*WHAT TO DO*
What you need to produce from the material below is an exact transcription of the lines from the one with "Catch Themes (989, 1270)" through the one with "FAQ (717, 1891)", both included, and no other line.

*SUPPLIED MATERIAL*
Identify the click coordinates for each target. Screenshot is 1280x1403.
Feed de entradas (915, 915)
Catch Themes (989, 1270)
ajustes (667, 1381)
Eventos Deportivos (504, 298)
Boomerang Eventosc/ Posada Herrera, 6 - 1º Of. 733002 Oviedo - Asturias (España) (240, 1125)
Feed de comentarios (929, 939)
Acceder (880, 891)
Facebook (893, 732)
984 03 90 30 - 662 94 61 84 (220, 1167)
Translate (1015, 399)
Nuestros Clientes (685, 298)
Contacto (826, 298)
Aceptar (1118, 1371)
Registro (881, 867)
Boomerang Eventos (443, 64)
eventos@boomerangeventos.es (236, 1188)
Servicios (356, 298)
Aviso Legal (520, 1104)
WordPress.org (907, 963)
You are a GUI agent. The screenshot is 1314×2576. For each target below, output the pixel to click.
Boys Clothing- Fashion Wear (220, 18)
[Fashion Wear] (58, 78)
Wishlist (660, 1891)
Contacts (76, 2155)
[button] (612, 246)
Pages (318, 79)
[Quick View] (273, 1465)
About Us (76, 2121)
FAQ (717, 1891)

* * *

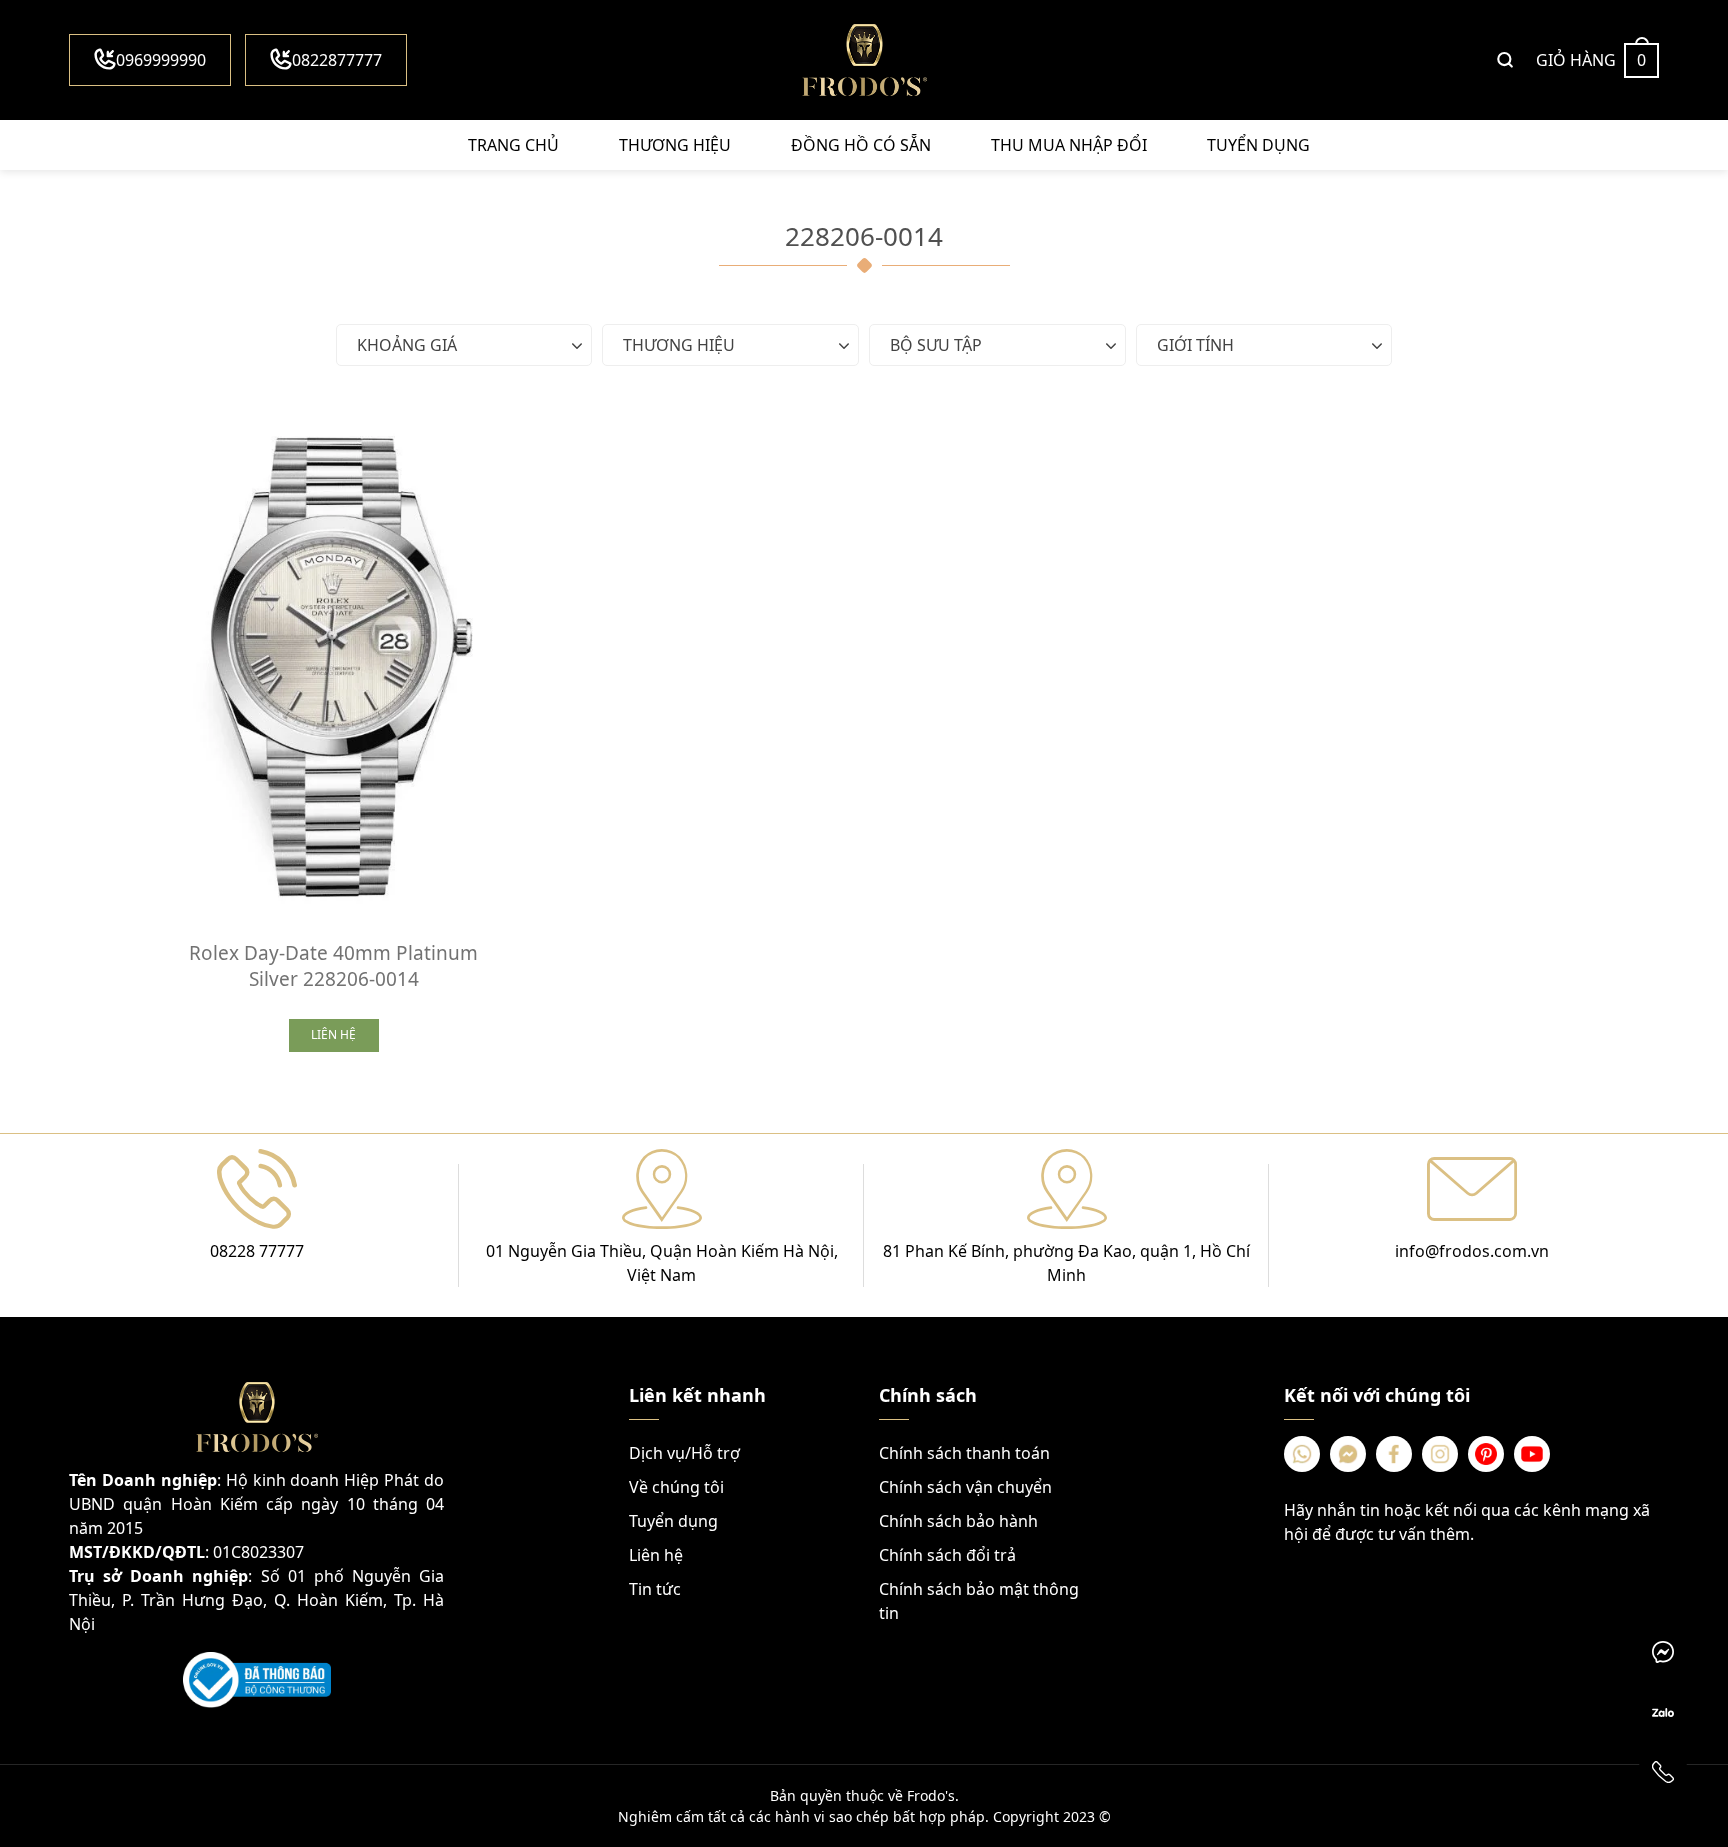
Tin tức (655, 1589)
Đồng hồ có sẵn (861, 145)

--

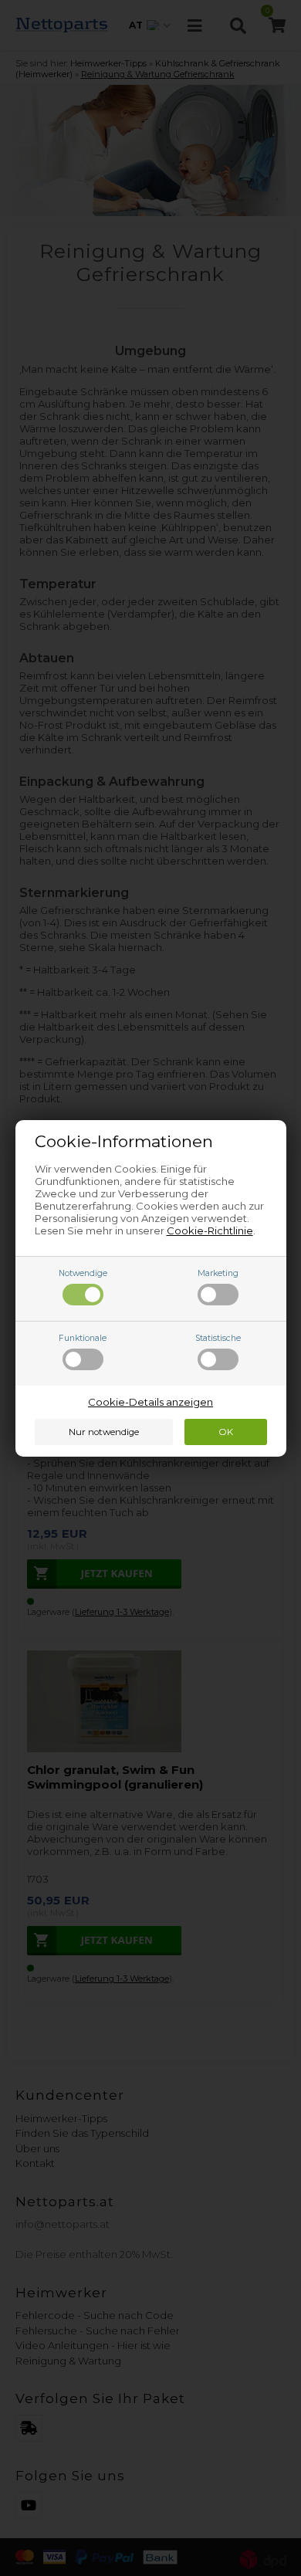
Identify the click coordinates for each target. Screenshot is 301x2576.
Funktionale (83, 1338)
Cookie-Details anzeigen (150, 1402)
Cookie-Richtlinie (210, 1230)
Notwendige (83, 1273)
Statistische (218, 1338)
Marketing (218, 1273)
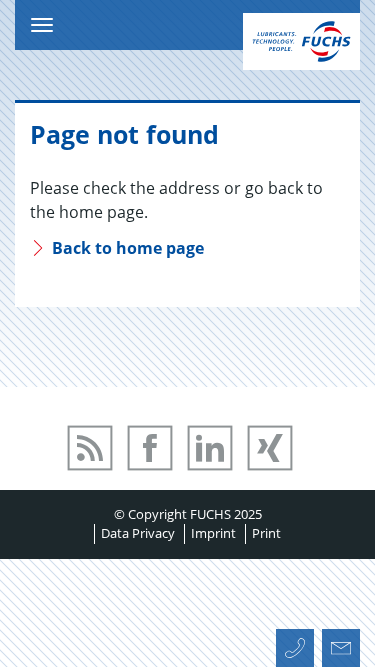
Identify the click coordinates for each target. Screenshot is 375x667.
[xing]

*FINISHED EXERCISE*
Catch Themes (989, 1270)
ajustes (667, 1381)
Eventos Deportivos (504, 298)
Boomerang Eventosc/ Posada Herrera, 6 - 1º Of. 733002 Oviedo - Asturias (España) (240, 1125)
Feed de comentarios (929, 939)
Acceder (880, 891)
Facebook (893, 732)
984 03 90 30 - 662 94 61 84 (220, 1167)
Translate (1015, 399)
Nuestros Clientes (685, 298)
Contacto (826, 298)
Aceptar (1118, 1371)
Registro (881, 867)
Boomerang Eventos (443, 64)
eventos@boomerangeventos.es (236, 1188)
Servicios (356, 298)
Aviso Legal (520, 1104)
WordPress.org (907, 963)
You are a GUI agent. The screenshot is 1314×2576. For each target below, output the pixel to click.
Boys Clothing- Fashion Wear (220, 18)
[Fashion Wear] (58, 78)
Wishlist (660, 1891)
Contacts (76, 2155)
[button] (612, 246)
Pages (318, 79)
[Quick View] (273, 1465)
About Us (76, 2121)
FAQ (717, 1891)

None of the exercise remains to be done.